Friday, April 11, 2014

Clojure Koans

In an attempt to reach a bit higher plane of enlightenment with respect to Clojure, I did the Clojure Koans. What a great way to get familiar with a new language.

It might be worth watching the video solutions: Clojure Koans Walkthrough in Light Table.

Thursday, February 20, 2014

Regression with multiple predictors

Now that I'm ridiculously behind in the Stanford Online Statistical Learning class, I thought it would be fun to try to reproduce the figure on page 36 of the slides from chapter 3 or page 81 of the book. The result is a curvaceous surface that slices neatly through the data set.

I'm not sure what incurable chemical imbalance explains why such a thing sounds like fun to me. But let's go get us some data, specifically the Advertising data set from the book's website:

Advertising <- read.csv("http://www-bcf.usc.edu/~gareth/ISL/Advertising.csv", 
    row.names = 1)

Previously, we fooled around with linear models with one predictor. We now extend regression to the case with multiple predictors.

\[ \hat{y} = \hat{\beta}_0 + \hat{\beta}_1 x_1 + \hat{\beta}_2 x_2 +···+ \hat{\beta}_p x_p \]

Or, in matrix notation:

\[ \hat{Y} = X \cdot \hat{\beta} + \hat{\beta_0} \]

Where the dimensions of X are n by p, and \( \beta \) is p by 1 resulting in a Y of size n by 1, a prediction for each of the n samples.

Find a fit for Sales as a function of TV and Radio advertising plus the interaction between the two.

fit2 = lm(Sales ~ TV * Radio, data = Advertising)

Before making the plot, define a helper function to evenly divide the ranges.
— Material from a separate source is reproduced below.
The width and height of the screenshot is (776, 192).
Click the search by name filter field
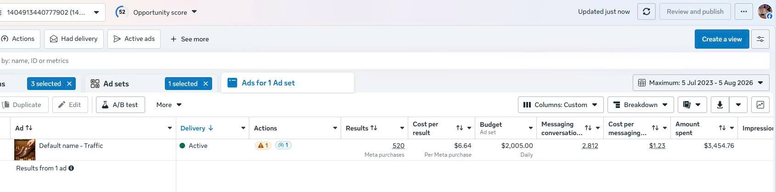click(384, 61)
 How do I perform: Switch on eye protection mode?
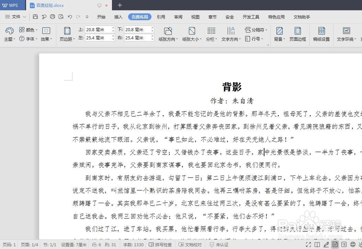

This probably exists somewhere in R already, but I couldn't find it.

evenly_divide <- function(series, r = range(series), n = 10) {
    c(r[1], 1:n/n * (r[2] - r[1]) + r[1])

Generate a 2D grid over which we'll predict Sales.

x = evenly_divide(Advertising$TV, n = 16)
y = evenly_divide(Advertising$Radio, n = 16)

Using the coefficients of the fit, create a function f that computes the predicted response. It would be nice to use predict for this purpose. From a functional programming point of view, it seems like there should be a function that takes a fit and returns a function equivalent to f. If such a thing exists, I'd like to find it.

beta = coef(fit2)
f <- function(x, y) beta[1] + beta[2] * x + beta[3] * y + beta[4] * x * y
z = outer(x, y, f)

I copied the coloring of the regression surface from the examples for persp. I'm guessing the important part is create a color vector of the right size to cycle through the facets correctly.

nrz <- nrow(z)
ncz <- ncol(z)
nbcol <- 100

# Create color palette
palette <- colorRampPalette(c("blue", "cyan", "green"))
color <- palette(nbcol)

# Compute the z-value at the facet centres
zfacet <- z[-1, -1] + z[-1, -ncz] + z[-nrz, -1] + z[-nrz, -ncz]

# Recode facet z-values into color indices
facetcol <- cut(zfacet, nbcol)

OK, finally we get to the plotting. A call to persp sets up the coordinate system and renders the regression surface.

With the coordinate system we got in the return value, we plot the line segments representing the residuals, using a higher transparency for points under the surface. We do the same for the actual points, so they look a bit like they're underneath the surface.

# Draw the perspective plot
res <- persp(x, y, z, theta = 30, phi = 20, col = color[facetcol], xlab = "TV", 
    ylab = "Radio", zlab = "Sales")

# Draw the residual line segments
xy.true = trans3d(Advertising$TV, Advertising$Radio, Advertising$Sales, pmat = res)
xy.fit = trans3d(Advertising$TV, Advertising$Radio, predict(fit2, Advertising), 
    pmat = res)
colors = rep("#00000080", nrow(Advertising))
colors[residuals(fit2) < 0] = "#00000030"
segments(xy.true$x, xy.true$y, xy.fit$x, xy.fit$y, col = colors)

# Draw the original data points
colors = rep("#cc0000", nrow(Advertising))
colors[residuals(fit2) < 0] = "#cc000030"
points(trans3d(Advertising$TV, Advertising$Radio, Advertising$Sales, pmat = res), 
    col = colors, pch = 16)

Fit surface

To be honest, this doesn't look much like the figure in the book and there's reason to doubt the information conveying ability of 3D graphics, but whatever - it looks pretty cool!